Antiretroviral Activity and Pharmacokinetics of Deferiprone in Healthy Volunteers and Asymptomatic HIV-infected Subjects

Inclusion Criteria: * Male or female aged ≥18 years and ≤ 60 years. * Absolute neutrophil count (ANC) of \>1000/mm3 for African black population and ≥ 1600/mm3 for all other races. * For Cohort 2: HIV-negative * For Cohorts 1 and 3: HIV-1 positive; CD4 count of at least 300/mm3; HIV-1 RNA copies (viral load) \>10 000 copies/mL serum; and current physical health stable and not requiring antiretroviral treatment * For Cohorts 1 and 3: Chest x-ray showing absence of active infectious diseases (such as tuberculosis, viral or atypical bacteria or parasitic infection).
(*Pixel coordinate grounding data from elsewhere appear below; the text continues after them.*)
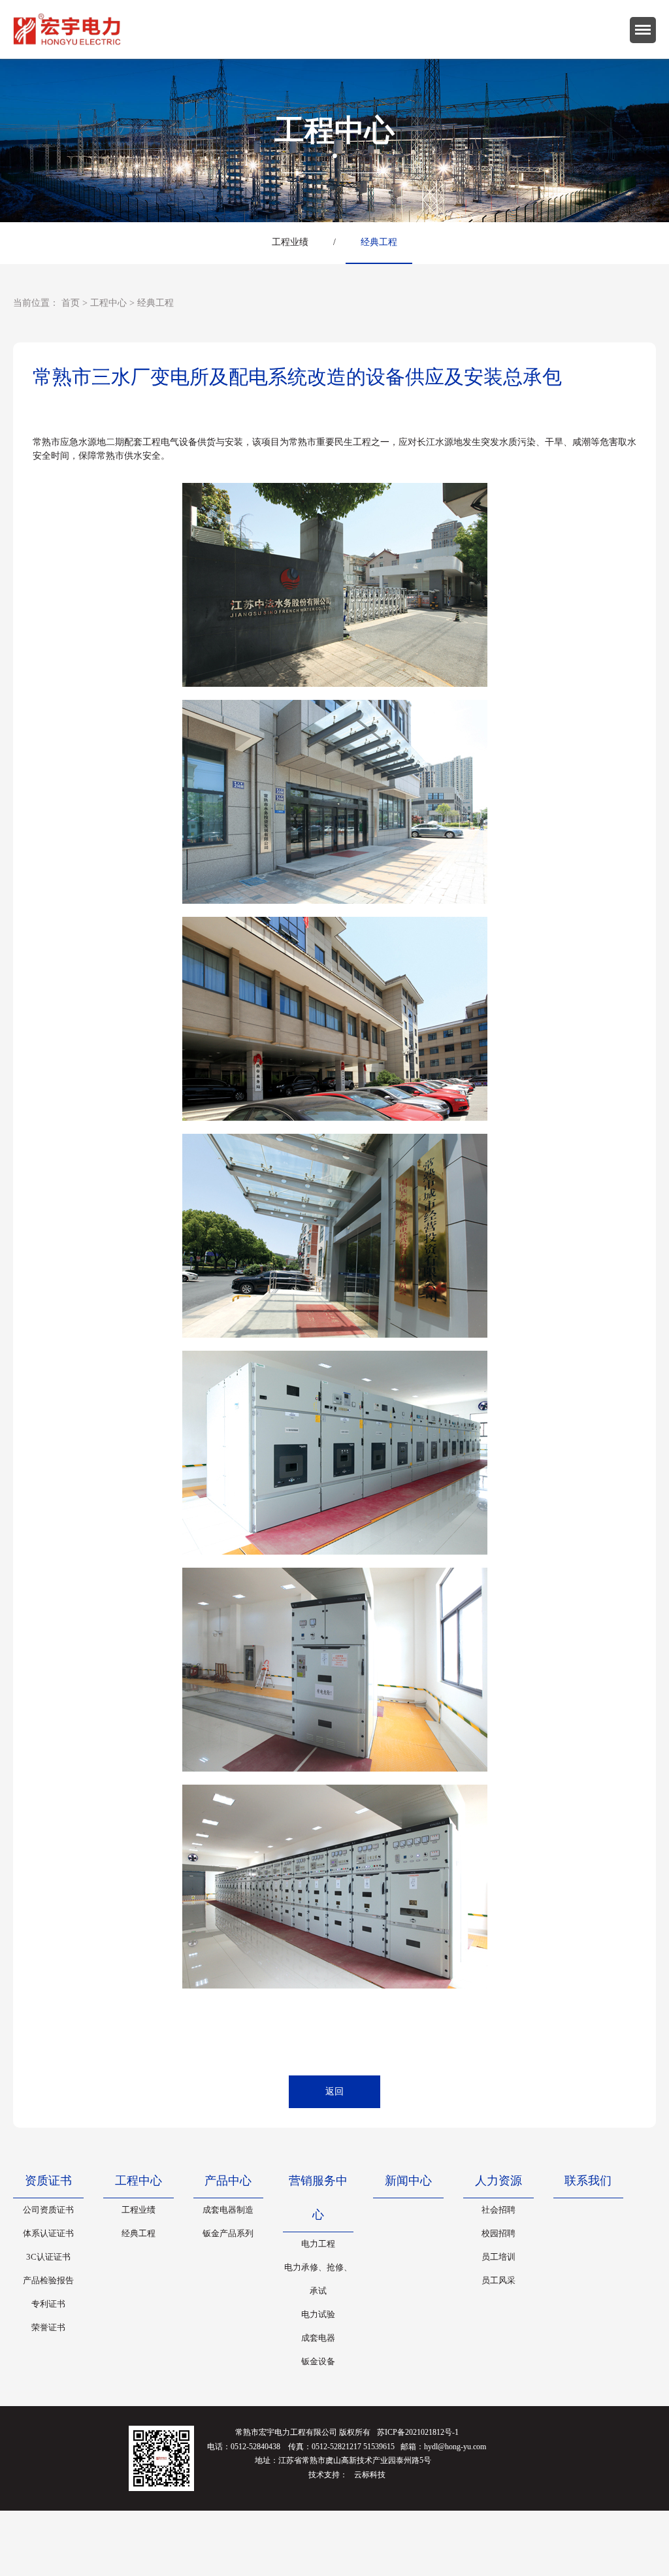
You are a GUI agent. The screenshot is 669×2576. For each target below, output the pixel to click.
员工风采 (498, 2280)
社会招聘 (498, 2210)
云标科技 (369, 2474)
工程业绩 (290, 242)
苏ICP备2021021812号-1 (418, 2432)
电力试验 (318, 2314)
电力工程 (318, 2244)
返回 (334, 2091)
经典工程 (379, 242)
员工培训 (498, 2257)
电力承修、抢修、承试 (318, 2279)
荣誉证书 (48, 2327)
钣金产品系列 (228, 2233)
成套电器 (318, 2338)
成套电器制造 (228, 2210)
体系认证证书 (48, 2233)
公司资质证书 (48, 2210)
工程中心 (108, 303)
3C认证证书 (48, 2257)
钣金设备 (318, 2361)
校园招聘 (498, 2233)
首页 (70, 303)
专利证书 (48, 2304)
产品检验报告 (48, 2280)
Exclusion Criteria: * Presence of any severe concomitant disease. * History of or current, recurrent or recent (4 weeks) febrile disease. * History of opportunistic infections, neoplasm or AIDS-defining conditions. * Inability to discontinue any medication from screening onwards, or for at least 2 weeks before the first admission; in particular any antiviral or therapy with immunosuppressive activity. * Significant liver impairment: aspartate aminotransferase (AST), alanine aminotransferase (ALT) ≥ 2.5 times the upper normal limit. * Significant kidney impairment: serum creatinine ≥ two times the upper normal limit. * Any concomitant disorder or resultant therapy likely to have interfered with subject compliance or with study procedures. * Known hypersensitivity to any of the test materials or related compounds. * Positive test for Hepatitis B and/or C antibodies. * A history of multiple and/or severe allergies to drugs or foods or a history of anaphylactic reactions. * History of seizures or epilepsy.